Page 14 of The Mirador


  “Yes, my lord.”

  “Well then,” he said.

  “I’m sorry, I still don’t—”

  “No, it’s my fault. Shannon and Vicky are always on at me about it. But this is simple enough, really. Vicky and Philip are driving themselves mad looking for eligible girls.”

  I dared a smile, a wicked twinkle. “So you’re hoping to send them into an apoplexy by dining privately with an actress.”

  “And I wanted to talk to you.”

  For a moment, I’d thought I understood, but now he was talking a foreign language again. “To me?”

  His eyes, gray and unfathomable and suddenly frightening, caught mine. “You seem interesting,” he said, and then the footmen came in to clear away the first course, and I couldn’t tell what he meant.

  For someone who seemed so simple and direct, Lord Stephen was a nerve-wracking dinner partner.
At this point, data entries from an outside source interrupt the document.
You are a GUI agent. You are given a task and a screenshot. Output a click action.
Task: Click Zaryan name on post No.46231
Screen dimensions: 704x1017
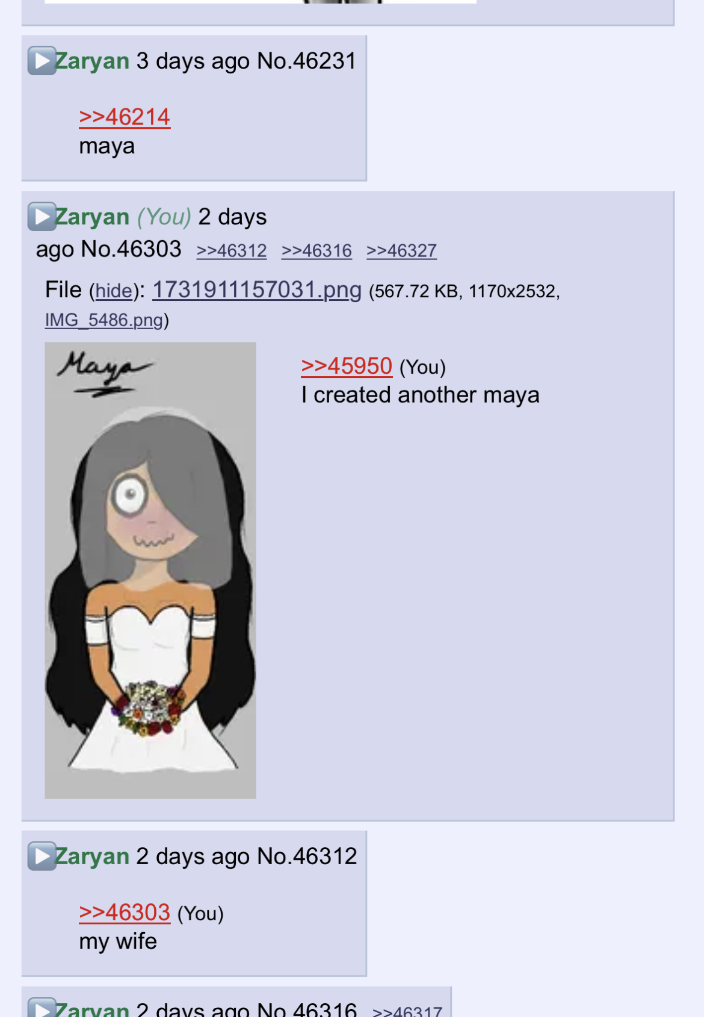[x=92, y=61]
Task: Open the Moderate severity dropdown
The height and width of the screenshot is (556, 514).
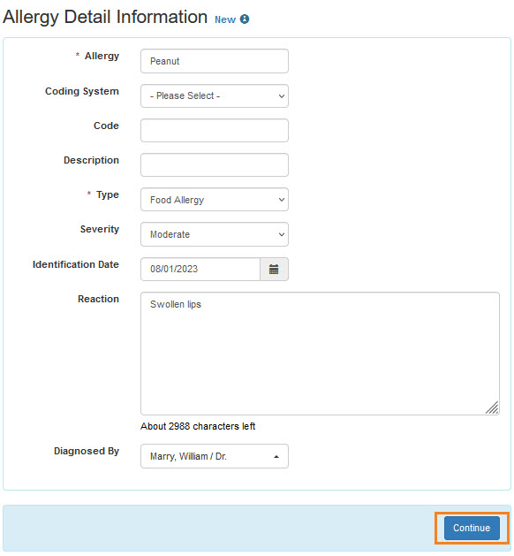Action: pos(215,234)
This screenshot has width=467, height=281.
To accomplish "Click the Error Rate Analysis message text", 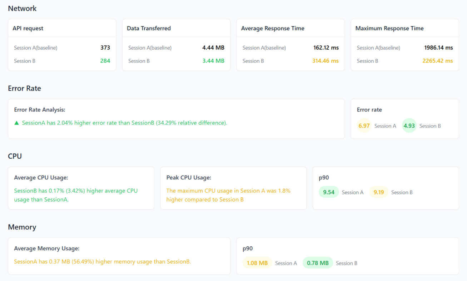I will [x=124, y=123].
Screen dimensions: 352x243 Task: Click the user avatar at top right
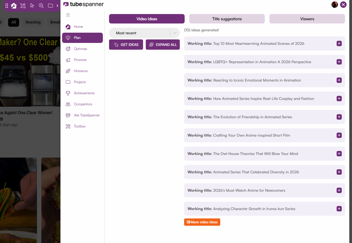(335, 5)
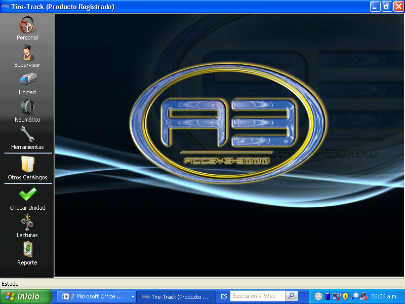Screen dimensions: 405x304
Task: Click the ES language indicator
Action: click(224, 297)
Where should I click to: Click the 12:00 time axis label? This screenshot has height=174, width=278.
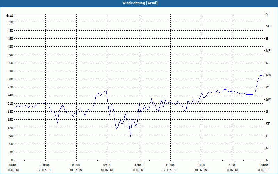tap(138, 165)
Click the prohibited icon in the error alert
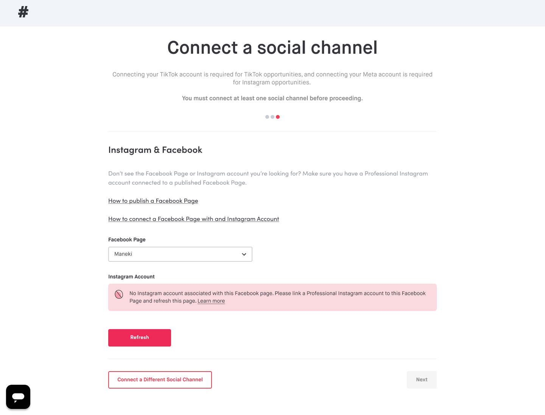This screenshot has width=545, height=415. [119, 294]
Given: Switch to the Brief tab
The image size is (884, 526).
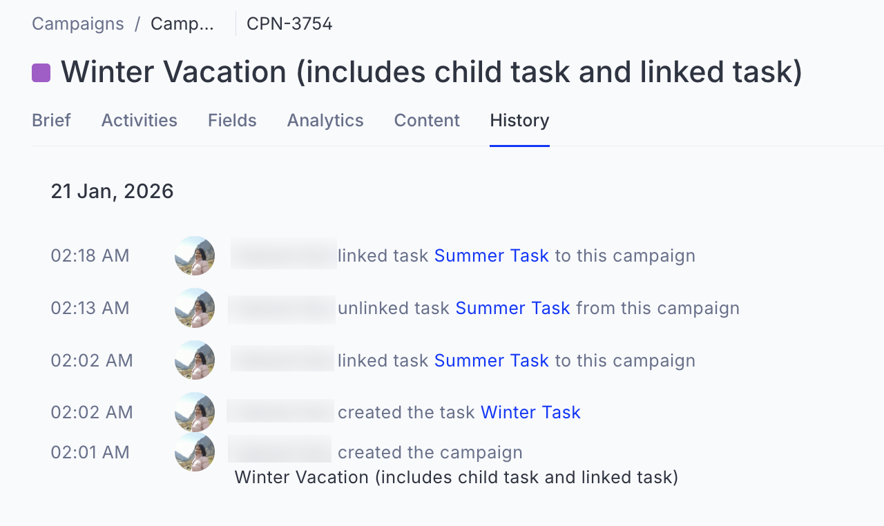Looking at the screenshot, I should click(x=50, y=120).
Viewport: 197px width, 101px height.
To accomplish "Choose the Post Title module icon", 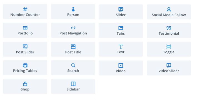I will (x=73, y=47).
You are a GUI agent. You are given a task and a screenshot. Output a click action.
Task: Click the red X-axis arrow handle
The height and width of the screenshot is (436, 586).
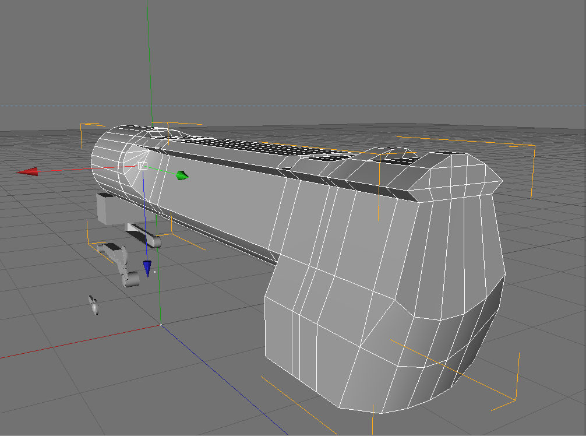tap(27, 171)
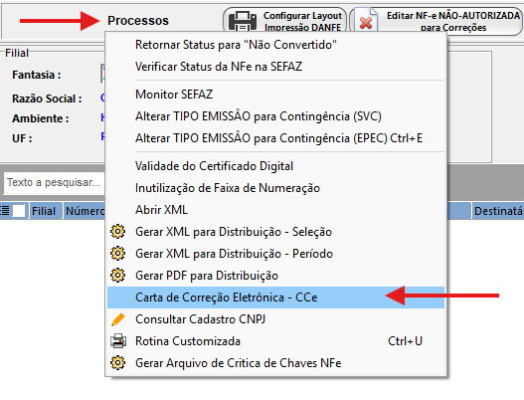This screenshot has height=400, width=524.
Task: Click the gear icon beside Gerar XML Período
Action: point(117,253)
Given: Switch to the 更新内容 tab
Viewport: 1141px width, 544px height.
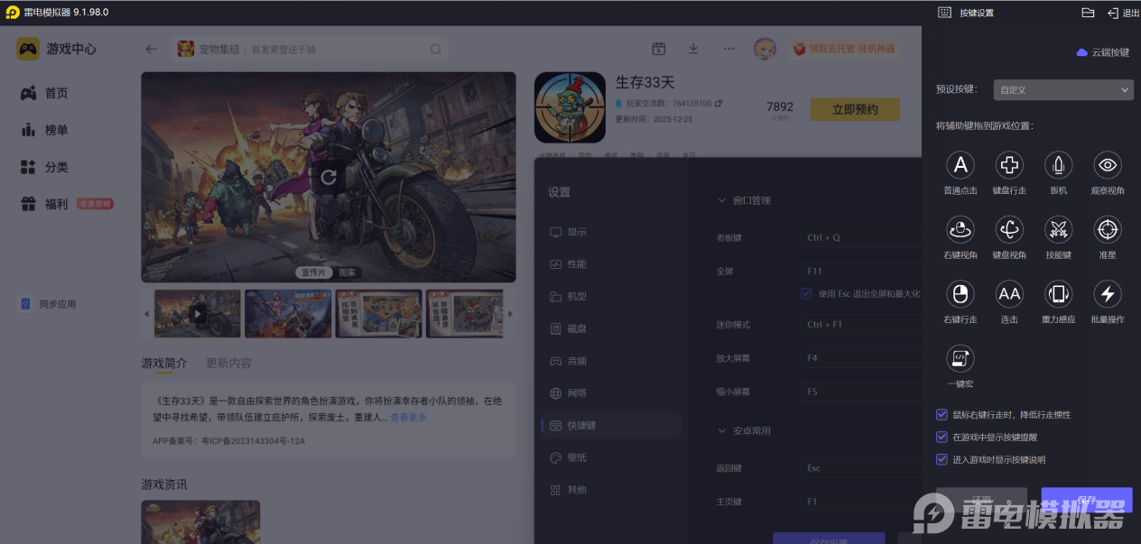Looking at the screenshot, I should 228,364.
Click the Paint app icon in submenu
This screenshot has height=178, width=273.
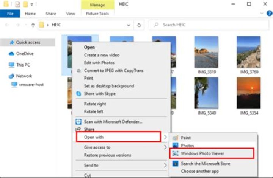click(175, 138)
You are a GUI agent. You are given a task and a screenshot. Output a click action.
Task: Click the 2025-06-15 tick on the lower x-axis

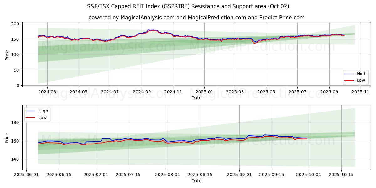tap(59, 175)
When the footmen had gone again, and I could ask, he pretended not to remember what he’d said, much less what he’d meant by it, and diverted the conversation into other channels: the theater again; my impressions of the court; what I, as a Kekropian, thought about the Bastion and its recent upheavals. I felt like I was walking on an imperfectly frozen pond, under whose thin skin of ice a hungry monster lurked. There was no way to tell from Lord Stephen’s manner what he knew or guessed or thought about my connections either to Felix or to the Bastion, but I was morally certain he was fishing for information about one or the other.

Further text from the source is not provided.